Adina Rosenbaum, an attorney at Public Citizen, which is co-counsel to CompTel in the Supreme Court case, says the questions of interpretation the 3rd Circuit's reasoning raised could lead to some corporations taking advantage of the exemption.

“[The 3rd Circuit's interpretation] inserts into the processing of these records a consideration that's never been there before,” she says. “There's a risk of it leading to corporations, if they don't want embarrassing things to get out about them, objecting to information being released through FOIA requests just to delay the process.”

In the wake of the outcry over Citizens United v. FEC, which dealt with corporations' First Amendment rights in the campaign speech context (see “Corporate Personification,” p. 20), FCC v. AT&T is also gaining notice by a public that hasn't forgotten about the shady corporate scandals of recent years, from Enron to Toyota.

A recent Slate article on the case declared, “It used to be the case that embarrassment, harassment and stigma were the best check against corporate wrongdoing. But that was before corporations had feelings.”

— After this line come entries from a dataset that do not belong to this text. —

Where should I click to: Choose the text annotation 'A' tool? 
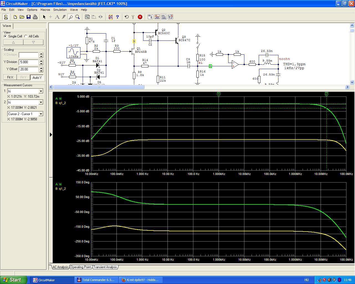tap(57, 17)
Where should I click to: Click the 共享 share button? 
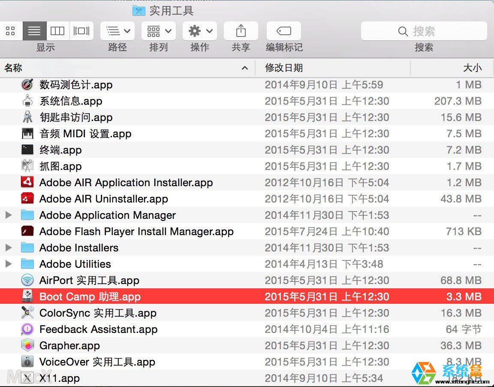tap(241, 30)
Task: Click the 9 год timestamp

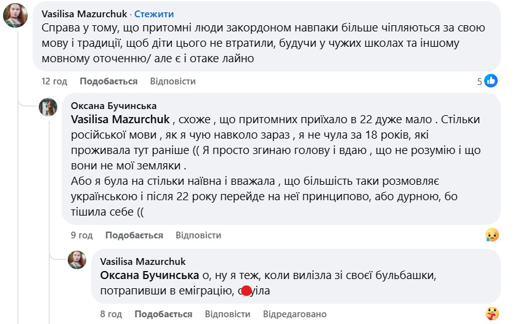Action: 82,235
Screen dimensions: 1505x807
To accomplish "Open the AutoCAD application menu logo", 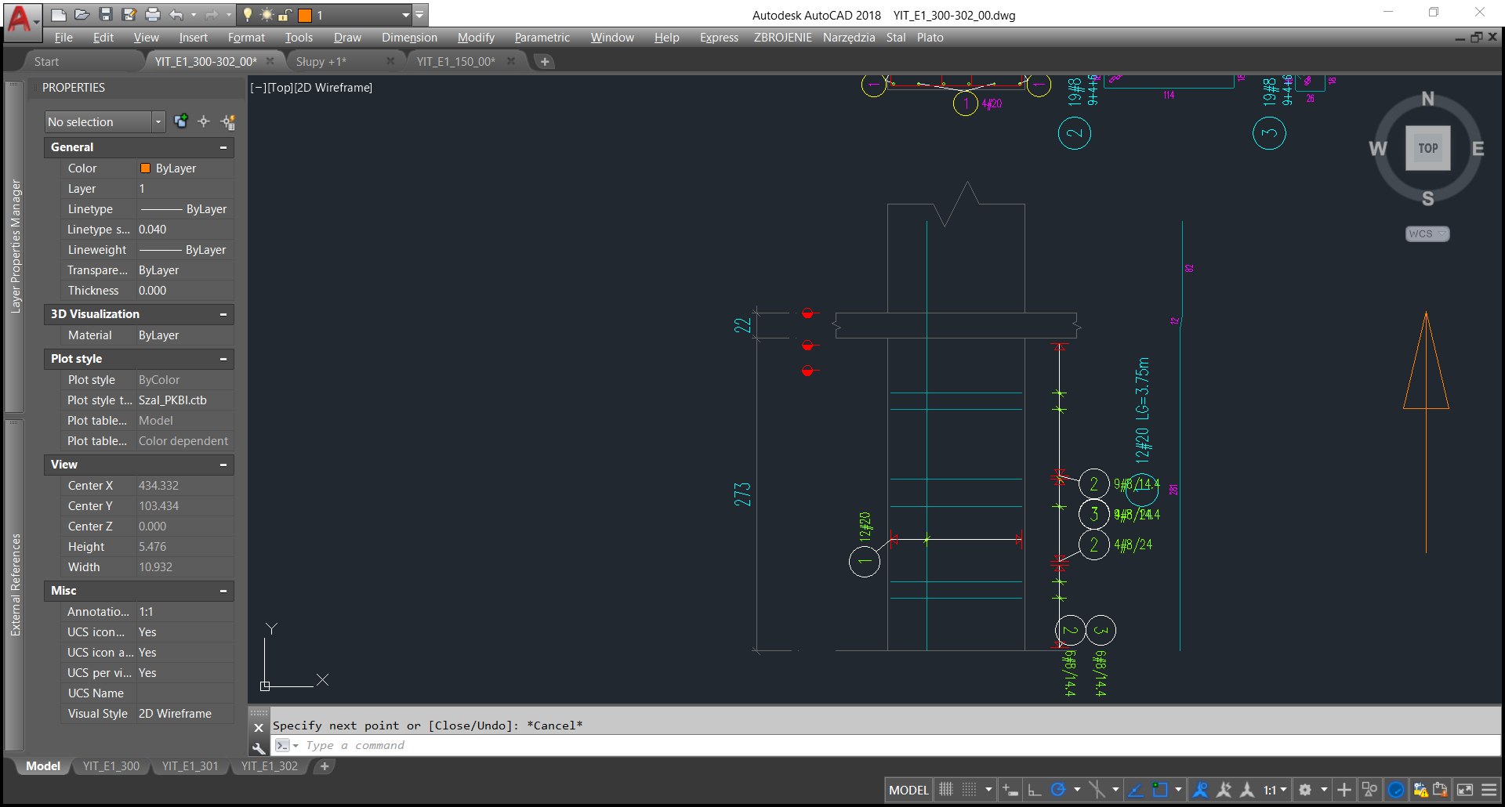I will click(x=20, y=17).
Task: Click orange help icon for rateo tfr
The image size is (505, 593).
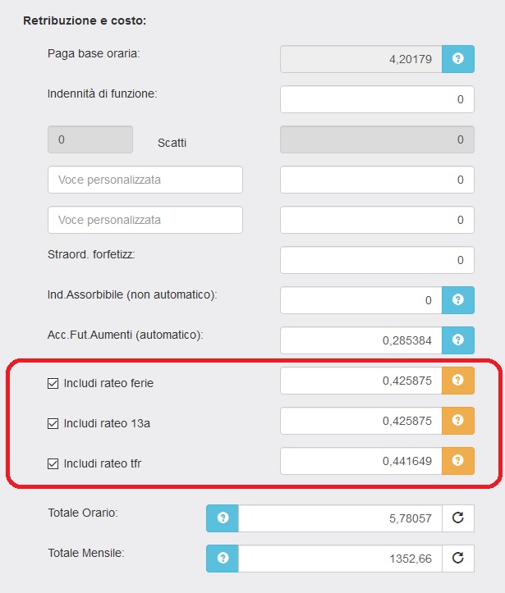Action: 458,461
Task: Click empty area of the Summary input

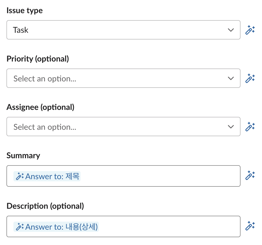Action: (161, 176)
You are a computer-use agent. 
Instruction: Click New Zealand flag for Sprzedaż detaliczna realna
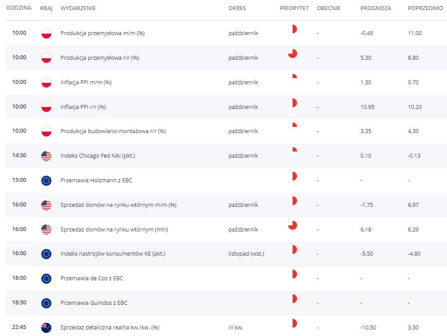click(46, 327)
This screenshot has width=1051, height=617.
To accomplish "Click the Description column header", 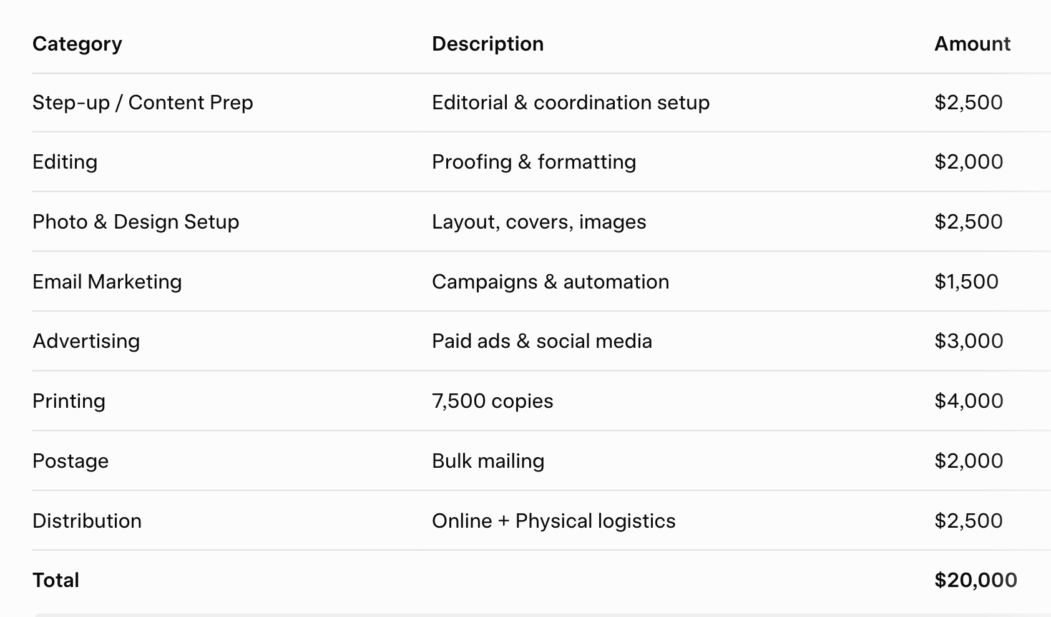I will coord(487,44).
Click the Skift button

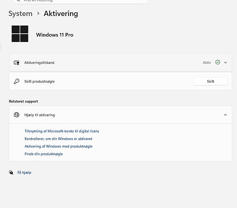click(210, 81)
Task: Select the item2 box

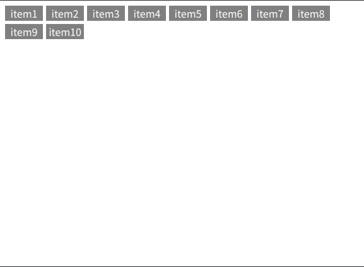Action: coord(65,13)
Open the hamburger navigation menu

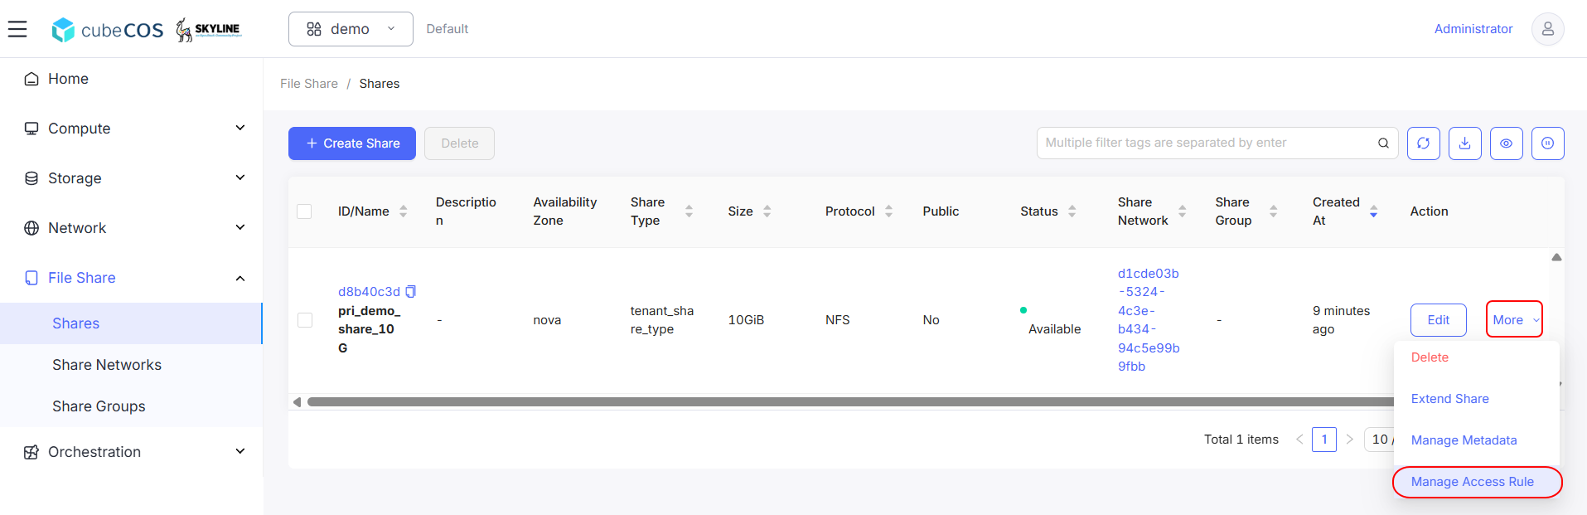pyautogui.click(x=17, y=29)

In a court brief, the Obama Administration cited some high-profile corporate disasters to show what kind of information the public might lose if the Supreme Court upholds the 3rd Circuit's broader interpretation of Exemption 7(c).

“Under the court of appeals' reasoning,” wrote Neal Kumar Katyal, the acting solicitor general, “information obtained by law-enforcement agencies, including agencies that may investigate BP's offshore drilling practices or Goldman Sachs' trading practices, could be withheld simply to protect a corporation from purported 'embarrassment' or 'stigma.' That decision is clearly wrong.”